Listening to Joy the Baker podcasts.  I just can't get enough of them.  It feels like I'm hanging out with my own friends, just listening to their banter.  I want to be friends with them, and participate in this witty banter.  I must have listened to 4 straight podcasts yesterday.  Two while I was cleaning out the office area of my kitchen (it was out of control), one while running, and another while putting away laundry.  Andy made fun of me several times, because he can't wrap his head around it when I derive enjoyment from anything that he thinks is pointless (because Gold Rush and Bering Sea Gold and Pawn Stars are most certainly not pointless and are, in fact, helping you to grow as a person, Andrew).

Sidenote:  I have never tried listening to podcasts while running, because I thought anything other than uptempo music would slow down my stride.  I think I like it, though.  It will definitely help with the boredom factor on rainy days when the dreadmill is the only option.  Except we live in a desert, so it kind of hardly ever rains.

Speaking of dreading:

Dreading venturing outside.  Apparently it is snowing.  On April 15th.  I have no words.  Oh no, wait.  Now the sun is out.  All evidence of snow has disappeared.  But in the time it took me to type those sentences, it has again become cloudy.  This is some volatile business, and I wholeheartedly disapprove.


Thursday, April 11, 2013

And now for something only slightly different

A one-year hiatus, to the day, would have seemed intentional.  A one year and 4 day hiatus just looks lazy.  I'm over it, though.
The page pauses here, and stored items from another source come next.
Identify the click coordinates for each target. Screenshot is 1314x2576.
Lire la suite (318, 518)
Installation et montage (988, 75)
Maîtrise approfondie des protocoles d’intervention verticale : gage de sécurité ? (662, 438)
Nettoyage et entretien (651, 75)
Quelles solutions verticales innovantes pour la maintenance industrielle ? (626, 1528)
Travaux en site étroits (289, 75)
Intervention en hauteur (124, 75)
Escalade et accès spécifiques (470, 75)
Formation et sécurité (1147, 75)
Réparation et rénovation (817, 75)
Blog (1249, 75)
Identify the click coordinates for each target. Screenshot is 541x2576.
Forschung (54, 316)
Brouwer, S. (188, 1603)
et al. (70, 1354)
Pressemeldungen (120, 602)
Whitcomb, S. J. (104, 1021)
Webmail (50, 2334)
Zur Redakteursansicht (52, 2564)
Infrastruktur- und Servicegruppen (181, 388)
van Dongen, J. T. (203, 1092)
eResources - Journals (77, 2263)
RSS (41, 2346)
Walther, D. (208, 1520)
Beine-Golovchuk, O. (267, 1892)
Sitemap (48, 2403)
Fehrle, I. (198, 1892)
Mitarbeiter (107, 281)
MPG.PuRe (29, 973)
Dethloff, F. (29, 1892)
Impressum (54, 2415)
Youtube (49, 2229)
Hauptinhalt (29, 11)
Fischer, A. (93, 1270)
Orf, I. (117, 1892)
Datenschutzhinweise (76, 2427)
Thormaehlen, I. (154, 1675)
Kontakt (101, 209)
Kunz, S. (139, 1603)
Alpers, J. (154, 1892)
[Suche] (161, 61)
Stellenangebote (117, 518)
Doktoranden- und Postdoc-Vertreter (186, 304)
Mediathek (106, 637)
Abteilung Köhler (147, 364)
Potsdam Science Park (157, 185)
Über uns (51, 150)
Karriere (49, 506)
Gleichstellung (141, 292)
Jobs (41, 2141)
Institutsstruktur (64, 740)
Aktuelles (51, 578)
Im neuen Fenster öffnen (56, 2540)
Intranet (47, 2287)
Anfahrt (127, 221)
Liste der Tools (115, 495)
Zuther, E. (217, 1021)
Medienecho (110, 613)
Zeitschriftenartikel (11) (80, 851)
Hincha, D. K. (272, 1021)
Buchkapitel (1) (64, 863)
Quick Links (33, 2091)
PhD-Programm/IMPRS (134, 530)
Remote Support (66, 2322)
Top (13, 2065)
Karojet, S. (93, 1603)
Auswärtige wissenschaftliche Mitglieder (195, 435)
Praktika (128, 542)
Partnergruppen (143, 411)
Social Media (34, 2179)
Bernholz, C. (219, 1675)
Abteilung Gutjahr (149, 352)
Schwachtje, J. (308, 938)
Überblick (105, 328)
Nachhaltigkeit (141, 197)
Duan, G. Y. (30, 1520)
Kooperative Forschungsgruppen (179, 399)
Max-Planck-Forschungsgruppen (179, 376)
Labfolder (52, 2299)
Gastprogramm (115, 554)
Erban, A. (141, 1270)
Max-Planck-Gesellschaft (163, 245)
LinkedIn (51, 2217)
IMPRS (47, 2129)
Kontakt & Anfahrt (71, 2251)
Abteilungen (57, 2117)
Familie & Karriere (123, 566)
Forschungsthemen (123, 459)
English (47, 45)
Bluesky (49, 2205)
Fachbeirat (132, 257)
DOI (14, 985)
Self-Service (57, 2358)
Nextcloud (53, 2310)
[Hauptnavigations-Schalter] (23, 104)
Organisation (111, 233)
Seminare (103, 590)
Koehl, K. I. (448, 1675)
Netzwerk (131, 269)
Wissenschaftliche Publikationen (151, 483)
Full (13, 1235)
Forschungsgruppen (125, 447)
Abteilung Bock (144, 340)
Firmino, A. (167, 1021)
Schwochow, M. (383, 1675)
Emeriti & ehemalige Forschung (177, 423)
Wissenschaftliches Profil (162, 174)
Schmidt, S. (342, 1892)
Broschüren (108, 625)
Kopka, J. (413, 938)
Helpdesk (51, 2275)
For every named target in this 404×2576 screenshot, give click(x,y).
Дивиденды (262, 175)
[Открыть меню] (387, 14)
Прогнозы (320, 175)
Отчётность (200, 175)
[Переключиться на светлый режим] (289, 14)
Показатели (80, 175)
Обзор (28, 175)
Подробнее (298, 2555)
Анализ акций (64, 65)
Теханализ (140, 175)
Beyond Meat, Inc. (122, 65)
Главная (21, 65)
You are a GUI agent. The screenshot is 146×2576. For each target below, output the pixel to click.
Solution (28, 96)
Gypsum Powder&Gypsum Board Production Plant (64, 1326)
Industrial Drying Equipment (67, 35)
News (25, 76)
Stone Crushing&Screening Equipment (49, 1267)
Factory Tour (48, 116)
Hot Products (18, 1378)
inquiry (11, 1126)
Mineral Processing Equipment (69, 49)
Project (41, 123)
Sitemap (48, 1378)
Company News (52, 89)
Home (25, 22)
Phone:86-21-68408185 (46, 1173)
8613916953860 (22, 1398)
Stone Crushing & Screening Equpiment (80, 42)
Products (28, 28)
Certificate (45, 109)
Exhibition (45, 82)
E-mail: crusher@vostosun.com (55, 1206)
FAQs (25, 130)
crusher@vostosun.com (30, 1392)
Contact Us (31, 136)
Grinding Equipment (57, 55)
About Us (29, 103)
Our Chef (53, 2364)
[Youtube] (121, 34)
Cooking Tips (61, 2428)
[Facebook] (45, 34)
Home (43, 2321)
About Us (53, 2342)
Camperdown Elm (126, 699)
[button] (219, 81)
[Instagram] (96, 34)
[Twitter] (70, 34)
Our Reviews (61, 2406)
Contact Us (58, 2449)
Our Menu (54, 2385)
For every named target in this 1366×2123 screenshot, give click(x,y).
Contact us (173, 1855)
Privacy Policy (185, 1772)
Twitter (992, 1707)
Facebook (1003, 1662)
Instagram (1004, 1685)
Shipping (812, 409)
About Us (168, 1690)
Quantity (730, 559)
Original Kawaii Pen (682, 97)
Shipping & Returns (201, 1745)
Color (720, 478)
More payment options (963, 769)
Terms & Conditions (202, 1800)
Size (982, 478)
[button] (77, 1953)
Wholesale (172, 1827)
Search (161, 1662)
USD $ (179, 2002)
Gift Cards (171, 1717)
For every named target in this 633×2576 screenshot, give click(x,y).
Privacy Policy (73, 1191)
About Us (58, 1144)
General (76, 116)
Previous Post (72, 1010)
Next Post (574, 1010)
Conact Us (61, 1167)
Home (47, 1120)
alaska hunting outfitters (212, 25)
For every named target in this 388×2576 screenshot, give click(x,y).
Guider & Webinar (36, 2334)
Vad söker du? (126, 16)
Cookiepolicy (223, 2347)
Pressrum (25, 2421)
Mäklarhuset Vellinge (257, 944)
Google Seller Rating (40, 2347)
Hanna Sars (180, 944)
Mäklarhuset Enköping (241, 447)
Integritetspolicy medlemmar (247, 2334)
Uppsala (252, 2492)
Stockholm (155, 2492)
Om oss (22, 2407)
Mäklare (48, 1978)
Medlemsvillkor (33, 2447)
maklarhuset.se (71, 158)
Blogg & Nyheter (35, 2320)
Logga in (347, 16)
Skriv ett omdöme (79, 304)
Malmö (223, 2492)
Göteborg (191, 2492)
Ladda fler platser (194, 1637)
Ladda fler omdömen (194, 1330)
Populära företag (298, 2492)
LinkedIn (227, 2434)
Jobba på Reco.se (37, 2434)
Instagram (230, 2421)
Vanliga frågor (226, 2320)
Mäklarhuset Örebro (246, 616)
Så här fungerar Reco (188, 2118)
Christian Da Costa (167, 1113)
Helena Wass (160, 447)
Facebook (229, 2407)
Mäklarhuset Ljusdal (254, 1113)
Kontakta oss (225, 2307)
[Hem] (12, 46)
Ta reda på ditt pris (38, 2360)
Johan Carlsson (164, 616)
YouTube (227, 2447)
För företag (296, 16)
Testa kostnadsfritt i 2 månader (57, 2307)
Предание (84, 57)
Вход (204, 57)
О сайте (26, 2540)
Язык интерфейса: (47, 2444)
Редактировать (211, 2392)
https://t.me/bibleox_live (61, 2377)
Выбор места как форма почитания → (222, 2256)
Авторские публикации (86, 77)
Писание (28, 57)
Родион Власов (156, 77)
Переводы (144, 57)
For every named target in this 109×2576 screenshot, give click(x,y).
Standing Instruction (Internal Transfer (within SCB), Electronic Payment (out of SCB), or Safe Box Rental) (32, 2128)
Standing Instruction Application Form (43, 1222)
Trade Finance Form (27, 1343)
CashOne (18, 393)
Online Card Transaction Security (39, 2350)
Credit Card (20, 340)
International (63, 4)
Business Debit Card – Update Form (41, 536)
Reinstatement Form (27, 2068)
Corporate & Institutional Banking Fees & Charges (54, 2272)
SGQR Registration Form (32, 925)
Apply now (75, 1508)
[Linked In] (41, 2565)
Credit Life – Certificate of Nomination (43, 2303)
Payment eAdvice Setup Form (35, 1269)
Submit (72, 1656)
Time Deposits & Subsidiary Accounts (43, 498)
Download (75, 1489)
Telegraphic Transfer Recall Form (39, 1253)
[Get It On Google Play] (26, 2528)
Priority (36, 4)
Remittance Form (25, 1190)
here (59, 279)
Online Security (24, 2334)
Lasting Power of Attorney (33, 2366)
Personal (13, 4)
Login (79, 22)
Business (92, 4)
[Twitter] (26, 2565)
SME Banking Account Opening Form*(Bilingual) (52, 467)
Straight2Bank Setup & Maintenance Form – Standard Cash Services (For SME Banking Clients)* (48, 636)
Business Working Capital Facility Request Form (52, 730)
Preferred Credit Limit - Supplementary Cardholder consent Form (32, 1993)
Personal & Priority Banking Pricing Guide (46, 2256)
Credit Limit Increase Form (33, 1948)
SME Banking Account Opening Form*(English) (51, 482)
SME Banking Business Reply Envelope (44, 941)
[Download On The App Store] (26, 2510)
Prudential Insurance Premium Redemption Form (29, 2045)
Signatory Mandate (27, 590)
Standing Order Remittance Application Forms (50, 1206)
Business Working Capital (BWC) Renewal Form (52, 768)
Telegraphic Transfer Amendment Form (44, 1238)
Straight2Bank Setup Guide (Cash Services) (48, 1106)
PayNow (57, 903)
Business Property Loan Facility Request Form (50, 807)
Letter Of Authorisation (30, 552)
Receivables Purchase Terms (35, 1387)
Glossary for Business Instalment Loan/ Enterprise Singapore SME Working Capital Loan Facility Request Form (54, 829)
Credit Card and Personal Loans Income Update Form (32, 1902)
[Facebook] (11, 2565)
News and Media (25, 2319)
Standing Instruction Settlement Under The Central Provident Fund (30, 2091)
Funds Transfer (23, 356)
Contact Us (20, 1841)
See, the thing is, I finally got that Big Girl Job I put on my unofficial Goals List last year, and then Adult Things happened.  And of course, by Adult Things I don't mean the kind of 'Adult' that you use a prefix to describe fun things, like using the term 'Adult Juice Box' to describe a tetrapak of wine.  I mean, those things happened, but also terribly boring/responsible/scary things like spreadsheets and taxes and frozen pipes.

After enough time passed without proclaiming my life force all over the internet, though, I started to feel like I didn't exist.  What if the two people apart from my mom who actually ever read this blog thought I was dead?  Well, I'm here to assure all two of you that I'm totally going through the motions of being a person who is alive.

Source


Except it's Thursday night, so I can't even get that part right.  Altough I'm not high on coke or freeboobing it under a mesh tank top, so there's still hope for me.